RECORDS FOR PROCESSING:
--- START ---

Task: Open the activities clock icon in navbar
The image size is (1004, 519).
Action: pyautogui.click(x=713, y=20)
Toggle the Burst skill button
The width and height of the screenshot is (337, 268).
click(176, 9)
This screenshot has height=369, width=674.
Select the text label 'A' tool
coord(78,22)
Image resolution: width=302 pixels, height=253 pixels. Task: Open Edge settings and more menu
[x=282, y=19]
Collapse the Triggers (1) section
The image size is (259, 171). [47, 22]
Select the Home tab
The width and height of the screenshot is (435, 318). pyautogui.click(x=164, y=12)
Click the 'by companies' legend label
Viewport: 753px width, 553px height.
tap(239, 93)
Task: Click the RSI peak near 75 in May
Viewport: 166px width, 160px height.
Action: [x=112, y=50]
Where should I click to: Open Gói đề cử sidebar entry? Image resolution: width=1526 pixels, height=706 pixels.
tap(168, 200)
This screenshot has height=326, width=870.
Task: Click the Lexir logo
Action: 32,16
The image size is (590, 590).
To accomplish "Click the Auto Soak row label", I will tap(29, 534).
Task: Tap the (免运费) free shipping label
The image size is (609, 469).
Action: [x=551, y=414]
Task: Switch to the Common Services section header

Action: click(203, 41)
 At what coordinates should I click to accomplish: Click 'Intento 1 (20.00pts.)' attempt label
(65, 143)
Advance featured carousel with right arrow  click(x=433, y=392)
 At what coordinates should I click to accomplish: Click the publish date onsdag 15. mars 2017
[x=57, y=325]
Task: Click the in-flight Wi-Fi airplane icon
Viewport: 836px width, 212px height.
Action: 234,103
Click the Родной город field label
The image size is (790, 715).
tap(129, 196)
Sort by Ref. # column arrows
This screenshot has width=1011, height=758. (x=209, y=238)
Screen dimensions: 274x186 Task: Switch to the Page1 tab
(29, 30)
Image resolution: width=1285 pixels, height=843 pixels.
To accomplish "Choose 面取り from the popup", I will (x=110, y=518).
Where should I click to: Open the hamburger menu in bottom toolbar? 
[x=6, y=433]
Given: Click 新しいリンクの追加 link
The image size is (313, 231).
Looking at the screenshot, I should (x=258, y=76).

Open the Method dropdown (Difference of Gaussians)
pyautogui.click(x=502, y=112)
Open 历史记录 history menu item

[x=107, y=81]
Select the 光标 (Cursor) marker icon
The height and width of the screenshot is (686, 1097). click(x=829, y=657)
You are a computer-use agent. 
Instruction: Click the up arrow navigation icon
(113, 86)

--- END ---

WORK TO BE COMPLETED: The lines above that hold the word "will" are the ones to copy.

OUTPUT OF THE TASK:
To accomplish "Click the Auto Soak row label", I will tap(29, 534).
To accomplish "Choose 面取り from the popup", I will (x=110, y=518).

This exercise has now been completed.